También hay un sentido aun mas importante. Es el sentido espiritual. La Virgen busca la curación espiritual de sus hijos. Eso es mucho mas importante.  Ella vino a darle esperanza a  “todas las naciones”. Esperanza en medio de un mundo azotado por las consecuencias del pecado que llevó a la guerra. Muchas de las naciones, incluso la misma Bélgica, serían sometidas por los Nazis. Ya en 1917, la Virgen en Fátima quiso prevenir esta terrible guerra llamándonos a la conversión, pero no se le hizo caso.

María le dijo a la niña, -“Para aliviar a los enfermos”. – Los próximos doce años iban a producir decenas de millones de enfermos- de la mente y del cuerpo. Vidas serían desarraigadas, destruidas. Familias serían separadas y destruidas. “Naciones enteras serán aniquiladas”  – dijo la Virgen en Fátima. 

El 15 de Febrero, cuando María se le apareció a la niña, Mariette le dijo con pena: “El sacerdote me dijo que le pidiera a usted una señal.”


Otras circunstancias: La Virgen viene de lejos, pero no entra en la casa, Marietta tiene que acercarse, salir fuera en busca de ella. Así también la Virgen viene a nosotros, pero nosotros debemos acercarnos a ella.
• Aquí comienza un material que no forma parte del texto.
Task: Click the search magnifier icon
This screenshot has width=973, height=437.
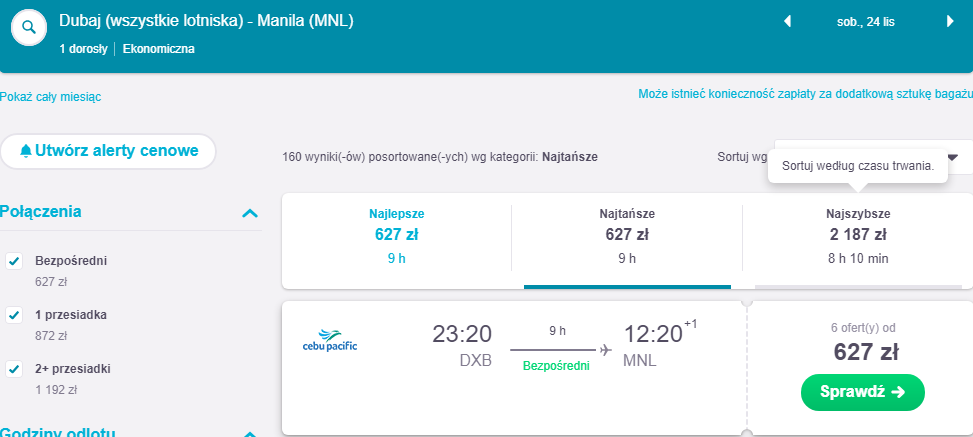Action: point(29,28)
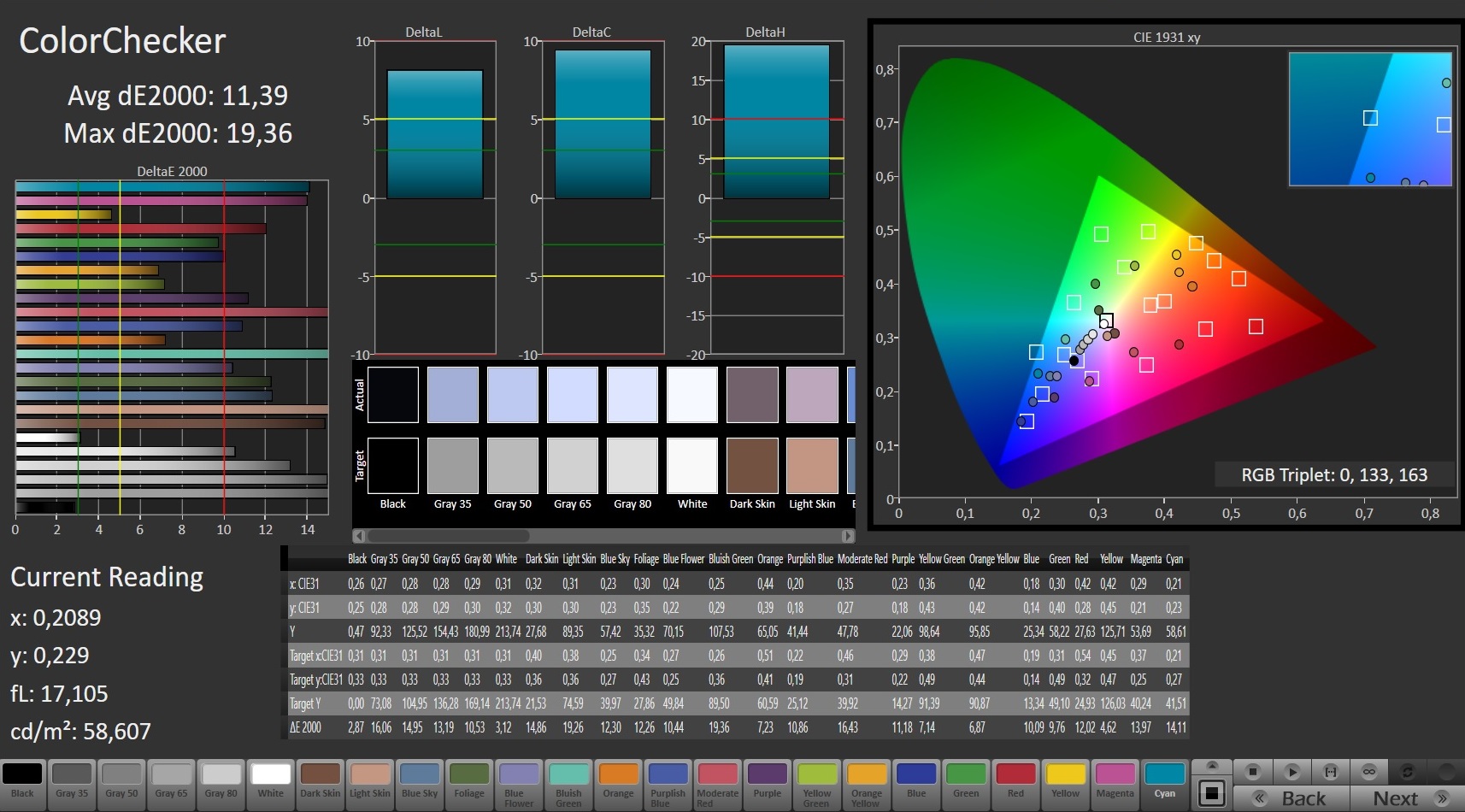Click the left arrow of the swatch scrollbar
The image size is (1465, 812).
click(x=360, y=536)
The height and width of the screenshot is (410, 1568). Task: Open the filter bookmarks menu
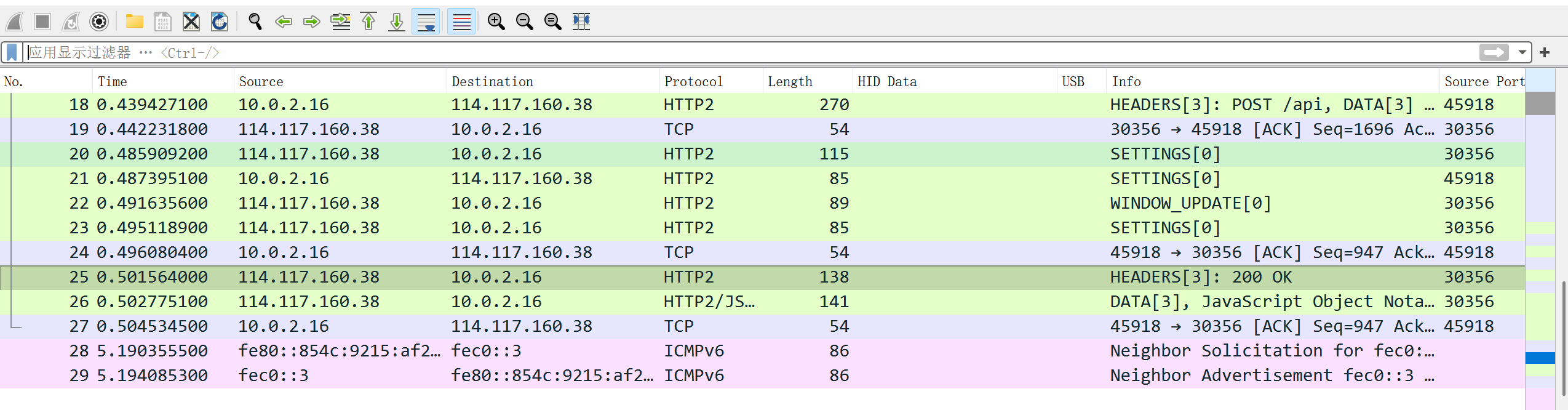click(x=12, y=53)
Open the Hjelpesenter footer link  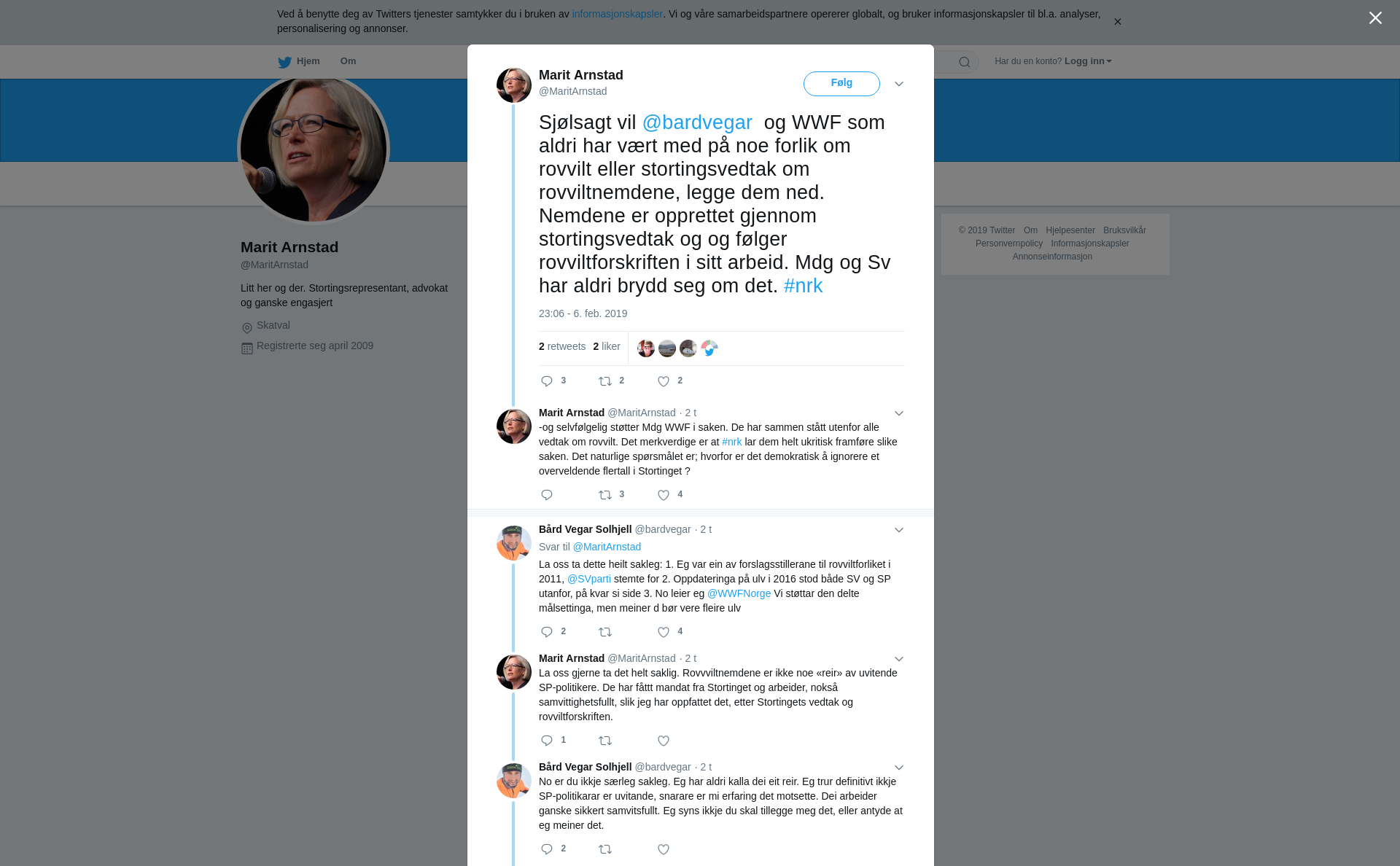coord(1070,230)

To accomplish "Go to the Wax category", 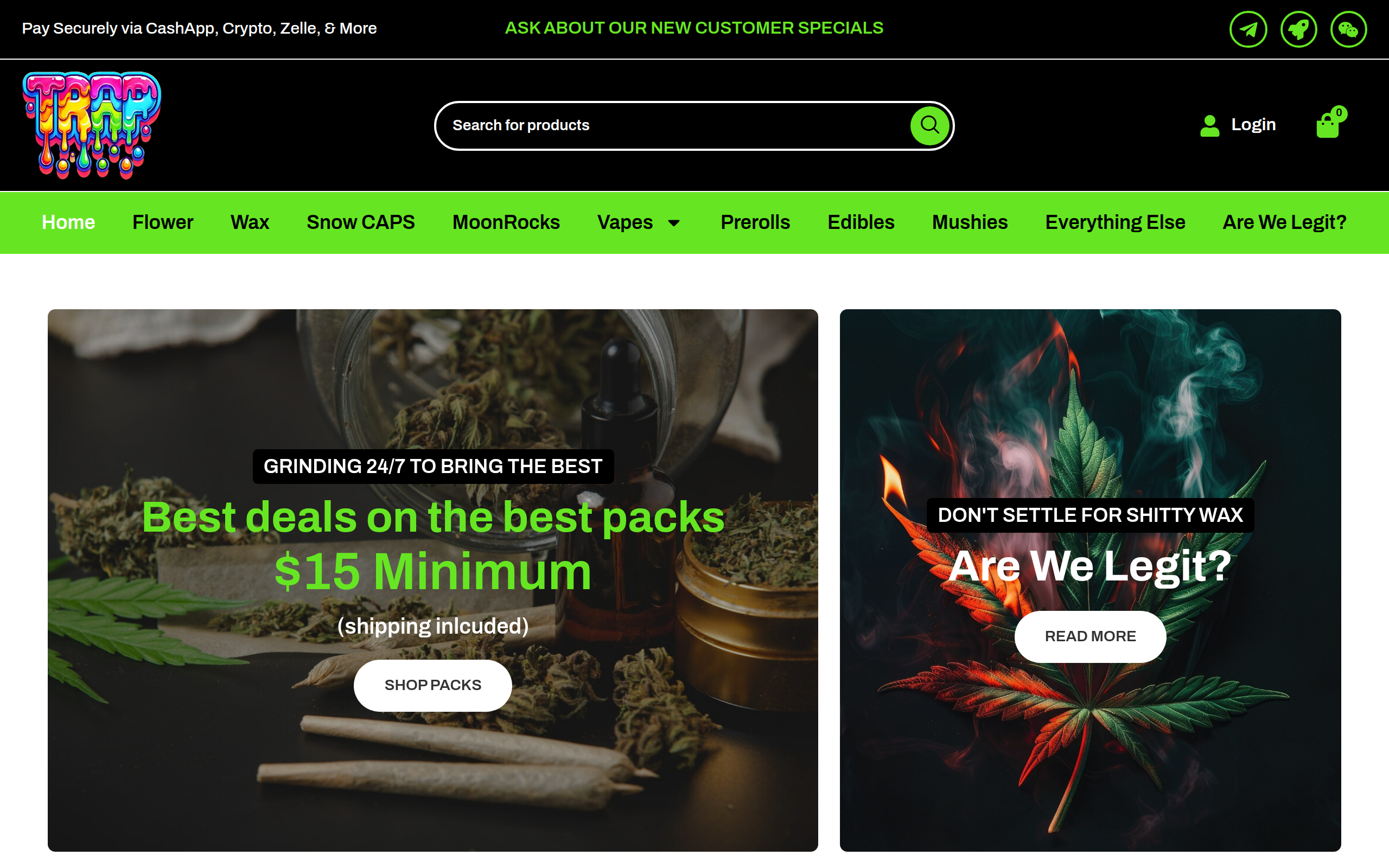I will 250,222.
Marietta tuvo que salir de su casa iluminada y calefaccionada hacia la oscuridad y el frío de la noche; Así nosotros debemos pasar de la luz y la comodidad de nuestro egoísmo a la noche oscura y fría de la Fe. El hecho que la Virgen le hizo el signo con la mano es muy particular, es la invitación a salir. Es la noche, ‘la hora del descanso y hace mucho frío. El llamado es exigente y responder no es fácil. Es necesario abrir primero el corazón para estar en forma de abrir la puerta. Marieta choca con una puerta que su mamá se empeñó en cerrar con llave, este obstáculo marca el fin de la aparición. Pero no el fin de la fe de Marieta.  En tres ocasiones la marcha hacia la fuente no tuvo lugar porque encontró obstáculos: la puerta cerrada, el desmayo de la niña y el pedido del Abad Jamín de un signo a la Virgen. En estas ocasiones, La Virgen no realizó su programa y volvió al jardín. La falta de fe deja la fuente sin uso.

Las visitas de la Virgen no son regulares, es una prueba para poder perseverar en la oración y en la vigilia, pues ella vela y reza.